ルカードの言葉にエリザベートは即答した。
「……誠に恐れながら申し上げます。彼らは人間です。確かにゲオルなる者はただ者ではありませんが、しかしこの地下迷宮を踏破し、私の下へとやってこれる程の実力があるとは思えません。もしも強者だったとしても、私の前には私と同じ怪人の『フラン』と『ウォルフ』がいます。ただの人間に、あの二人が突破されることがあるとはとても……」
「ふふふ……」
「? どうかなされましたか? まさか、私の言葉でお気を悪くさせてしまったのなら……」
「いいえ、いいえ。そうじゃないの。そうじゃないのよ」
首を横に振ったエリザベートは言葉を続ける。
「ええそうね。確かにそう。何人もの強力な人間の部分で作られた人造人間のフランや音をも超える速度で駆ける人狼のウォルフが敗けるわけがない。そう思うのは当然で、自然なことよ。何も貴方が悪いというわけではないの」
七層のフランは怪力の持ち主であり、細身な身体をしているものの、城壁を一擊で破壊できる程の力を持っている。人間が束になってもその拳一発で粉々に砕かれる。
八層のウォルフは音すら超える速度で走る抜ける。その脚に勝てる人間はおらず、追いつける人間もまたいない。人間がどれだけいたところで彼を捕らえることはできず、回避不能の攻撃で殺される。
彼らに勝てる人間は存在しない。実際、彼らはルカードと同じく外に出てとある国の騎士団を一つ壊滅させたり、有名なギルドの者を何人も殺してきた。
故に無敵。故に不敗。
敗ける要素などどこにもありはしない。
そう……普通の人間相手なら。
「ルカード。
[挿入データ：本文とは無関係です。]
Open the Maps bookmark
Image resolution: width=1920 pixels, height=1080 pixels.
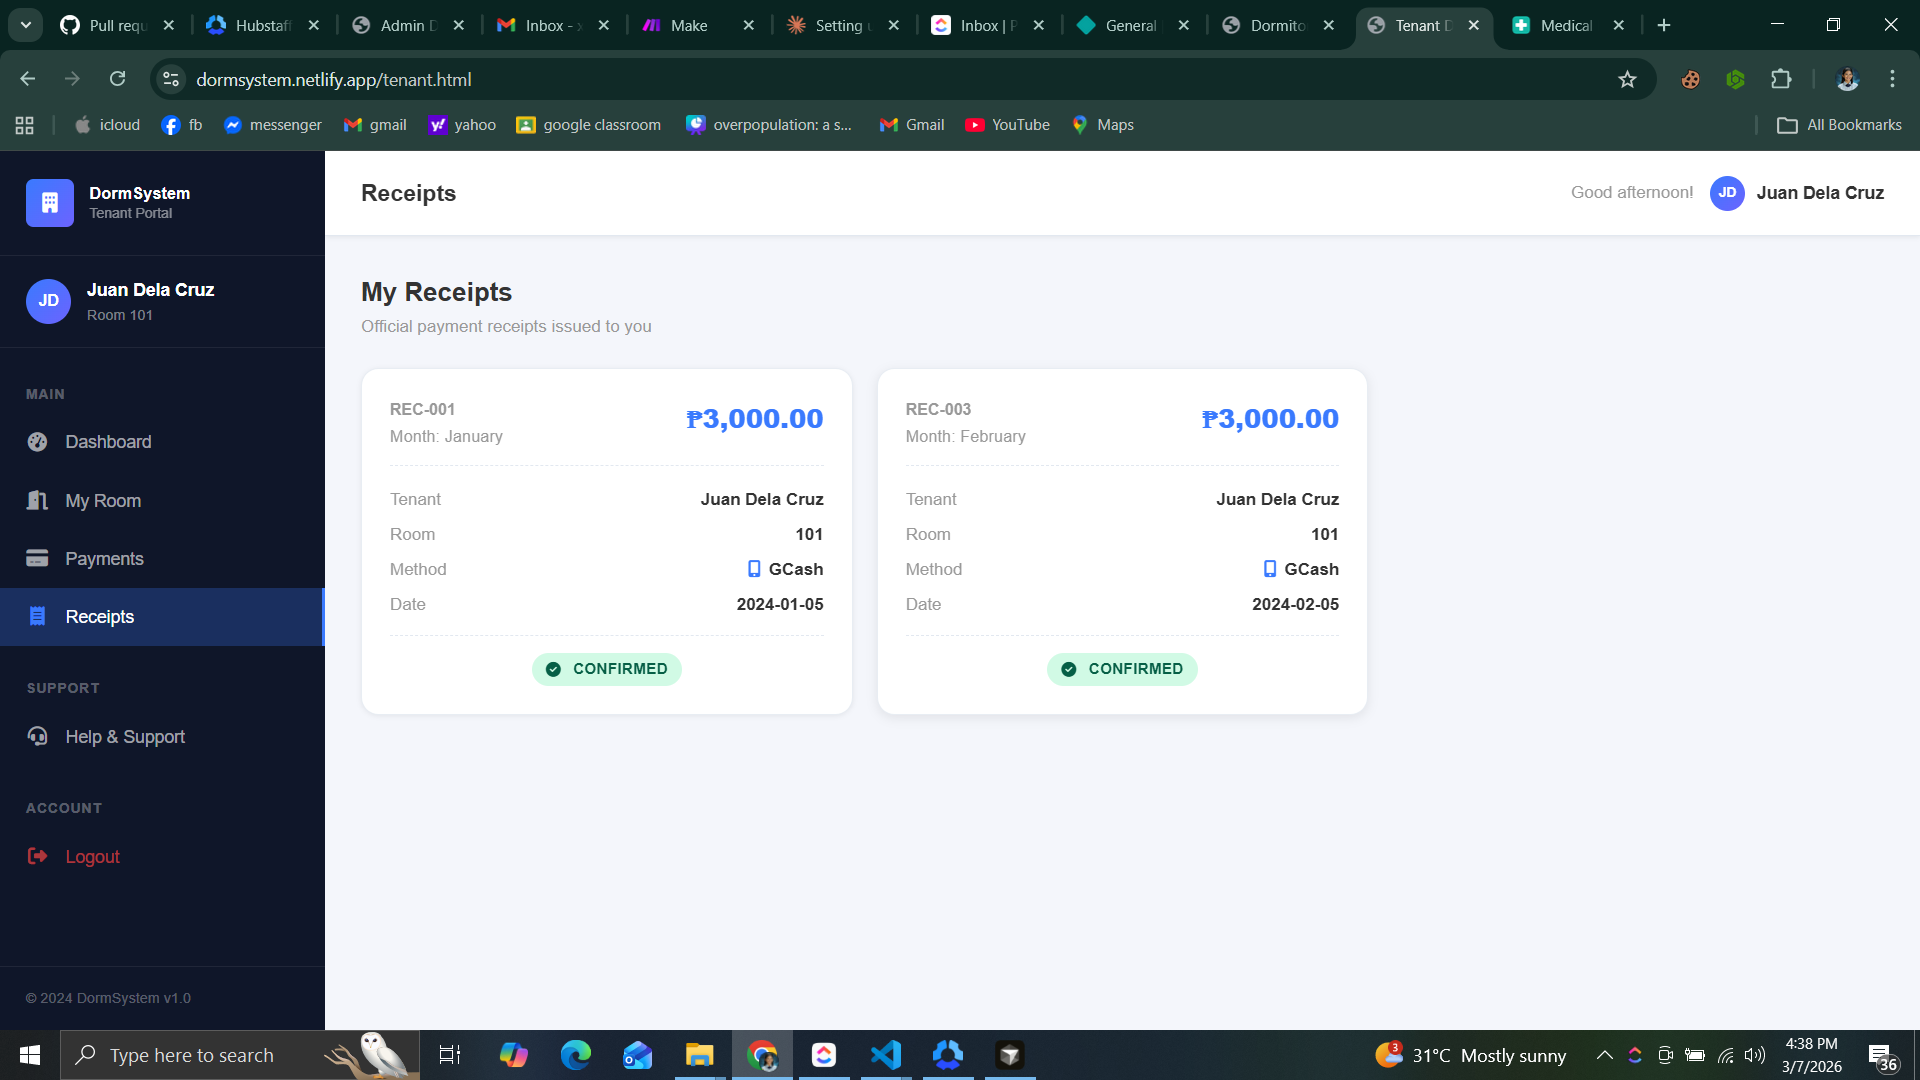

貴方も言ったじゃない。ゲオルという人間はただ者ではないって。そうその通り、もしも……というか、十中八九私の知っている男なのだろうけど。彼が相手なら、常識は通用しないわよ? 私たちも常識外の存在だけれど、彼はそれを倒す程の力を持っている。実際、私はかつて、彼に殺されたわけだし」
「っ!?」
その言葉に、ルカードは思わず息を飲んだ。
「本当、なのですか……?」
「ええ勿論。何度も何度も何度も何度も、念入りに、潰され、砕かれ、殺され続けた。私の肉体の破片、血液の一滴すら残さないように、跡形もなく消し炭にしたの……今でも忘れられないわ。あの痛みを」
自らの主の言葉に、ルカードは口が開けなかった。
彼女が嘘をついているとは思えない。思えるわけがなかった。自分がかつて、殺された……そんな嘘をつく理由はないのだから。
だから余計に戸惑いを隠せなかったのだ。
「人間は弱い。ええそうね。それは確かだわ。けれど、彼は別。油断をしているそばから足元どころか、身体そのものを壊しにくる。そういう男なのよ」
だからね。
「ルカード。お願いだから、私を守ってね。貴方にはその力がある。そしてここは私の領域。今の貴方なら、きっと彼を倒せるわ。そして、どうか彼の死体を私の前に持ってきて頂戴ね」
「勿論でございます」
エリザベートの言葉にルカードは深く頭を下げ、了承の言葉を告げる。
それと同時。
再び大きな爆発音が迷宮内に響き渡ったのであった。